---------- Source data

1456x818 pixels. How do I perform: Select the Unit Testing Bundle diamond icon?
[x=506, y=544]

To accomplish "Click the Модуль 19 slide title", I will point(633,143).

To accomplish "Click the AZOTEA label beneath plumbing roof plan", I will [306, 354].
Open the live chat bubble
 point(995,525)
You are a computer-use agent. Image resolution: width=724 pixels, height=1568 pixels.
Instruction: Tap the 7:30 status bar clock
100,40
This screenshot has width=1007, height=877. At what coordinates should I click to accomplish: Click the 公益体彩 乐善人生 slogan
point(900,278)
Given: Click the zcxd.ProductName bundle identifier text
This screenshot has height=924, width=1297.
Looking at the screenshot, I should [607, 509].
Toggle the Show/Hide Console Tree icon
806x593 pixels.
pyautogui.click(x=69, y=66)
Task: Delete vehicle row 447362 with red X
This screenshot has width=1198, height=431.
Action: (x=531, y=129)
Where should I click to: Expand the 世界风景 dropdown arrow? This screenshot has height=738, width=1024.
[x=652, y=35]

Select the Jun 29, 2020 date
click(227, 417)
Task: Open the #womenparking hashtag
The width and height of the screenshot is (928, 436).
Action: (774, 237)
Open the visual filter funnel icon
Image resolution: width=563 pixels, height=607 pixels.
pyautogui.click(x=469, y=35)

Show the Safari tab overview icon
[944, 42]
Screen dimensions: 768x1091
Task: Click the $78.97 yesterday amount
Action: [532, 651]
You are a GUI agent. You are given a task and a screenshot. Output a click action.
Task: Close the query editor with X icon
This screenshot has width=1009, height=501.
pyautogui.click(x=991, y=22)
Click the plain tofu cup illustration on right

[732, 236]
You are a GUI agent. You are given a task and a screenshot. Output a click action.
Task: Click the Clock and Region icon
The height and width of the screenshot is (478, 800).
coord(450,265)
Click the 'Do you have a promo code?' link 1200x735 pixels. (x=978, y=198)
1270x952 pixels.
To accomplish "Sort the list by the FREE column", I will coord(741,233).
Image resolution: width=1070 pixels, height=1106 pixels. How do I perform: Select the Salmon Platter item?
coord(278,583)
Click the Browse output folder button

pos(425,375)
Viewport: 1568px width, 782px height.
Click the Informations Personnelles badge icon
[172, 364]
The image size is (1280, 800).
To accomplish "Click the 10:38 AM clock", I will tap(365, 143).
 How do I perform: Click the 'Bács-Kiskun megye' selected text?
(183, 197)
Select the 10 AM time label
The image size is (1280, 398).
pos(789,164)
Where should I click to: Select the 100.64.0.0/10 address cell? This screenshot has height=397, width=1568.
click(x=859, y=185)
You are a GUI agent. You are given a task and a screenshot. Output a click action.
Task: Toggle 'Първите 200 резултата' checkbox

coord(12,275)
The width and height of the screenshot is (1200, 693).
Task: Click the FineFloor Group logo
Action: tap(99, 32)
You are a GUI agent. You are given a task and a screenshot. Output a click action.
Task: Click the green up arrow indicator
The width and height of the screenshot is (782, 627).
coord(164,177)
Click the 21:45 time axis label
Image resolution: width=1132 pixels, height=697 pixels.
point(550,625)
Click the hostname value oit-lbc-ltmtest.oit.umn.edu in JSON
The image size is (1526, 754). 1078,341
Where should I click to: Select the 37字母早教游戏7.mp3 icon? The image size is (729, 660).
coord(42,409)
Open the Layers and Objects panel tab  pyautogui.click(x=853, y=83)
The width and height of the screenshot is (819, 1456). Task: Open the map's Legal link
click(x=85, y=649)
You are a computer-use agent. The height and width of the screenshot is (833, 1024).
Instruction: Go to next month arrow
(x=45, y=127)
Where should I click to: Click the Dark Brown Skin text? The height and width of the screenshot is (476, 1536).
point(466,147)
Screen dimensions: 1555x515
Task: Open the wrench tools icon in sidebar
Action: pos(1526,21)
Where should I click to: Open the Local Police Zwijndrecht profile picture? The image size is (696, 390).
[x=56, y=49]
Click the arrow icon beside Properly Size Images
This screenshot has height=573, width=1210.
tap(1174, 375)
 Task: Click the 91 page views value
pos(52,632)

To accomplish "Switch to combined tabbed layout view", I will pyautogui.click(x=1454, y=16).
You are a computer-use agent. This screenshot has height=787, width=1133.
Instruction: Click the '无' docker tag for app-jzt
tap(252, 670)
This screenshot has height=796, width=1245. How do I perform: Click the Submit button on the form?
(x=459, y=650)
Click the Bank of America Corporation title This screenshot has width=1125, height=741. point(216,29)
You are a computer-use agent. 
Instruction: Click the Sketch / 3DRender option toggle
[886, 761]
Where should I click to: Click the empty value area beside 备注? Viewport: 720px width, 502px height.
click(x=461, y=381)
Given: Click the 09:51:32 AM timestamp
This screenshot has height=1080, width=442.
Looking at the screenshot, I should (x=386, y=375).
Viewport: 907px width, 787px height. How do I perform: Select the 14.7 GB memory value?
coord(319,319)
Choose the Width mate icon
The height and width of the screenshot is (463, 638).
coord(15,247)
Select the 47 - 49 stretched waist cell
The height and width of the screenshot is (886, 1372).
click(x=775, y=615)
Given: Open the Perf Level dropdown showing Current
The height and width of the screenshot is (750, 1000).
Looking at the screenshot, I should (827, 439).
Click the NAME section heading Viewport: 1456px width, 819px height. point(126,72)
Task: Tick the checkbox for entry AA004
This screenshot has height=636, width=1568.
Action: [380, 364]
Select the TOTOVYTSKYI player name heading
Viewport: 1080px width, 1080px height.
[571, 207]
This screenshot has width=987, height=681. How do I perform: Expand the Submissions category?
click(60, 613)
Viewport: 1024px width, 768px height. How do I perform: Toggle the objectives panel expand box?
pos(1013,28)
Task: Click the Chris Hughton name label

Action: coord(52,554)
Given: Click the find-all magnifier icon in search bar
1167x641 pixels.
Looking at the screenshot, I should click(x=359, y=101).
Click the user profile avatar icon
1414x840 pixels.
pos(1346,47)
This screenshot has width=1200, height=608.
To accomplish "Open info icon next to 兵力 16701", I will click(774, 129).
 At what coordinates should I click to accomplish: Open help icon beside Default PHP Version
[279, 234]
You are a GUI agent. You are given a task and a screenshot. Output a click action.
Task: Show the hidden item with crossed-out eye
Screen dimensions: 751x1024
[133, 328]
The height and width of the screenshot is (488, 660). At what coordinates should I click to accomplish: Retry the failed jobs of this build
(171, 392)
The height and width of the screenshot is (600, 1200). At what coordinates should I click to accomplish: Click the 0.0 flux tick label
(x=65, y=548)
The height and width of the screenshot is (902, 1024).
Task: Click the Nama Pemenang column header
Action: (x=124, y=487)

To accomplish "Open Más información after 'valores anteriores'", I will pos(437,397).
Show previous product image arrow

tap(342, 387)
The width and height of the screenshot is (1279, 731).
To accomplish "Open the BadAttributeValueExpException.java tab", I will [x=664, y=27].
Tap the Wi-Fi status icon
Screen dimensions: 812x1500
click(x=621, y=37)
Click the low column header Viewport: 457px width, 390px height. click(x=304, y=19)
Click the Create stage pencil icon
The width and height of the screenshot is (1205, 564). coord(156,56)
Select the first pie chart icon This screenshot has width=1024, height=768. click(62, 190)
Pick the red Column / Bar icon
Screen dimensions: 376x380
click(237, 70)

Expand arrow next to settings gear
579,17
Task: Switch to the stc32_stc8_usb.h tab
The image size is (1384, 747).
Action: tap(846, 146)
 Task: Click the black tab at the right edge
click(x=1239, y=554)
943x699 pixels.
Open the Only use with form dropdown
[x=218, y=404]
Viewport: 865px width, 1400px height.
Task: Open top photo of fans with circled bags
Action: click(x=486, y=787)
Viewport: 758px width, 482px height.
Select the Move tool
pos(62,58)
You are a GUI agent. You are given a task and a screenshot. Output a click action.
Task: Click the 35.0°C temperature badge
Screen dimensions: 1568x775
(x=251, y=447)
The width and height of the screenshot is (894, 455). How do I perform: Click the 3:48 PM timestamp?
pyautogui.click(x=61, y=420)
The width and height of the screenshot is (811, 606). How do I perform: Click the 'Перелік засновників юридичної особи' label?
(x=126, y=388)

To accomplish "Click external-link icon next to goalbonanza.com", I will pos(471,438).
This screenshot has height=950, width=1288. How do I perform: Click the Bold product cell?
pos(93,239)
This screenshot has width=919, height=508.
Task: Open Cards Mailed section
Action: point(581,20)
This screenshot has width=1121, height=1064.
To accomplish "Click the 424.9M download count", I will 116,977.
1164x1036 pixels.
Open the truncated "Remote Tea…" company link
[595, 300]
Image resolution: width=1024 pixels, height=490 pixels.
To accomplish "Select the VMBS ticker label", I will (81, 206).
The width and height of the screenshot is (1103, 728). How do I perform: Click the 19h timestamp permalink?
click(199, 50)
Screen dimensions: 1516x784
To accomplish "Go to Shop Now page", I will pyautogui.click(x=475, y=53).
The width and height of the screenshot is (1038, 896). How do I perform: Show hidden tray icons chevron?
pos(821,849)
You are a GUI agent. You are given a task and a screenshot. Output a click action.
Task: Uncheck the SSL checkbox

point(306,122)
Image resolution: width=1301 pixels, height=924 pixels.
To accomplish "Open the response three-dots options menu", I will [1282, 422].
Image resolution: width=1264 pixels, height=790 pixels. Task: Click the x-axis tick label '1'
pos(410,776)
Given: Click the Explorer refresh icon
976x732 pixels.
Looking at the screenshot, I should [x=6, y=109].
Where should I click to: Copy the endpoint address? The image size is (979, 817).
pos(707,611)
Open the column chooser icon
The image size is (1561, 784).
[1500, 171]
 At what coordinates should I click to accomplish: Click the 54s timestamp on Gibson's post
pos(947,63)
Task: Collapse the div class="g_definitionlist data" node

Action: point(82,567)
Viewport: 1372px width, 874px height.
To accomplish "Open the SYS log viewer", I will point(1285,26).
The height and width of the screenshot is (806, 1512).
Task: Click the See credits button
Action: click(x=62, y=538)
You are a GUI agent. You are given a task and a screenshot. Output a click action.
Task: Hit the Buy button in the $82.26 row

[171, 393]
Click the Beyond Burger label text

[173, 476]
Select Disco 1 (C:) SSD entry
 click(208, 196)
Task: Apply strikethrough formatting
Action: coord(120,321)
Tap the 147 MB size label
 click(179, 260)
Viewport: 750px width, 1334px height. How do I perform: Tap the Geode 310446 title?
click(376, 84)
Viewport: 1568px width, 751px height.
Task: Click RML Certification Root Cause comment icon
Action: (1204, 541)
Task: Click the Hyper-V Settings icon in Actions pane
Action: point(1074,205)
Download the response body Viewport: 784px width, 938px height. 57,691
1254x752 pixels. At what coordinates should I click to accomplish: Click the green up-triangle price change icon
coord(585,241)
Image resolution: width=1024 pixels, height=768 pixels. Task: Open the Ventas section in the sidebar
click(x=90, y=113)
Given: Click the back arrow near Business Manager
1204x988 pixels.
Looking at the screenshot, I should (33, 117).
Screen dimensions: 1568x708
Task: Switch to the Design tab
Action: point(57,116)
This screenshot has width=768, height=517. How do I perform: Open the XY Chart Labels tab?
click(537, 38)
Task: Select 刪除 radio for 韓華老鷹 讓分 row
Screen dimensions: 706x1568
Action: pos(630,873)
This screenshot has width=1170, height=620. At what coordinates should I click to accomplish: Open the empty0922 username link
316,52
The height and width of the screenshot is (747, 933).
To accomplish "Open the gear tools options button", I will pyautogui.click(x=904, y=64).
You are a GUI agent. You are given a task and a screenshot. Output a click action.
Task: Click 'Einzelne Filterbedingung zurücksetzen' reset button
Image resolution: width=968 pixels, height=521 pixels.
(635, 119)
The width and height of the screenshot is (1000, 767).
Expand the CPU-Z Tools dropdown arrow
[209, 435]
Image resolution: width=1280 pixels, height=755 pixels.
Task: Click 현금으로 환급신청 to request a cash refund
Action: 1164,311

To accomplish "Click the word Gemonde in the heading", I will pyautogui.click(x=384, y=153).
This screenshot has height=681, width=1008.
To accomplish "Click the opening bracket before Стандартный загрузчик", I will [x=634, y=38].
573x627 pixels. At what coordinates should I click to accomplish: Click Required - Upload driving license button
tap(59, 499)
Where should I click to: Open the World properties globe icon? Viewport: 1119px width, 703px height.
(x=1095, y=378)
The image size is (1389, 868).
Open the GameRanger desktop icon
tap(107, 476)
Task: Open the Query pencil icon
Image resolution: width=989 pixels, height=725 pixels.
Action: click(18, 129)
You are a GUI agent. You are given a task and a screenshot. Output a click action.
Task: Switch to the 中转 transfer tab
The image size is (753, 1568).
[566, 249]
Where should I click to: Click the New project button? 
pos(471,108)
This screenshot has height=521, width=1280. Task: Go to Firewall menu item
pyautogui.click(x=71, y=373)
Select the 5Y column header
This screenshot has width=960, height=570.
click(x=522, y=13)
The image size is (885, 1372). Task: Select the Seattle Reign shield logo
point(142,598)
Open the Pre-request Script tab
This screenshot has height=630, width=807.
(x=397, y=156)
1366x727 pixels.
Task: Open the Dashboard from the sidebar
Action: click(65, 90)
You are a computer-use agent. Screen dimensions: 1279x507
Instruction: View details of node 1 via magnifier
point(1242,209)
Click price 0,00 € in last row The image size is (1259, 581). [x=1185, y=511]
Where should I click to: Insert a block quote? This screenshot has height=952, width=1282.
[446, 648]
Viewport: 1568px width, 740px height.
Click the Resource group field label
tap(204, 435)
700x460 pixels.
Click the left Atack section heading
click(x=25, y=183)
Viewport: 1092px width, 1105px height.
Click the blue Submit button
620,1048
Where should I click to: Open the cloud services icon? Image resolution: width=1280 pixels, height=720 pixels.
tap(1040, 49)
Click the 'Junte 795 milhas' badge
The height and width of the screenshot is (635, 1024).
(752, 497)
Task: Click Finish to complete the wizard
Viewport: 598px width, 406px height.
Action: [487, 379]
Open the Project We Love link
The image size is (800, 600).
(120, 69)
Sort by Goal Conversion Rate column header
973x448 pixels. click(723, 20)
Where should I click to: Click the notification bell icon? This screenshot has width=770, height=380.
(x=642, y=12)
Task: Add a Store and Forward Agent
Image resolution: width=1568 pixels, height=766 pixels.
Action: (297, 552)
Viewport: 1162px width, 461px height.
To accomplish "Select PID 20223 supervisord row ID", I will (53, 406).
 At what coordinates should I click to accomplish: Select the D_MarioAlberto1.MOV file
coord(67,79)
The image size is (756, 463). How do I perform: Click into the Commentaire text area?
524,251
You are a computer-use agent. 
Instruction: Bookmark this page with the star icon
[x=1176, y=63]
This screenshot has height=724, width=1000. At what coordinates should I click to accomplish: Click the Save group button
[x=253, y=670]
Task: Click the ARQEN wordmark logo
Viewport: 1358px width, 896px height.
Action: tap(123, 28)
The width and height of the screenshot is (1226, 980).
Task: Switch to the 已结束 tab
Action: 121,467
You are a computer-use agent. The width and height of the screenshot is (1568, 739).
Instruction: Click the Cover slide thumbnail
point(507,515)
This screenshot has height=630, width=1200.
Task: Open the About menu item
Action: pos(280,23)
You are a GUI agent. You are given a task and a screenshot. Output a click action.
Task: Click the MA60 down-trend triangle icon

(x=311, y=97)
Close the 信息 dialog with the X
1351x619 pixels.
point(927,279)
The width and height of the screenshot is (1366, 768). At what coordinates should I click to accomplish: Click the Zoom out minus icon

--------------------

• **Work order**:
What you give back must be the stretch above, starting at the line with "The height and width of the screenshot is (463, 638)." and ending at the line with "Given: Click the find-all", copied exactly.

• **Answer box**:
The height and width of the screenshot is (463, 638).
coord(15,247)
Select the 47 - 49 stretched waist cell
The height and width of the screenshot is (886, 1372).
click(x=775, y=615)
Given: Open the Perf Level dropdown showing Current
The height and width of the screenshot is (750, 1000).
Looking at the screenshot, I should (827, 439).
Click the NAME section heading Viewport: 1456px width, 819px height. point(126,72)
Task: Tick the checkbox for entry AA004
This screenshot has height=636, width=1568.
Action: [380, 364]
Select the TOTOVYTSKYI player name heading
Viewport: 1080px width, 1080px height.
[571, 207]
This screenshot has width=987, height=681. How do I perform: Expand the Submissions category?
click(60, 613)
Viewport: 1024px width, 768px height. How do I perform: Toggle the objectives panel expand box?
pos(1013,28)
Task: Click the Chris Hughton name label

Action: coord(52,554)
Given: Click the find-all magnifier icon in search bar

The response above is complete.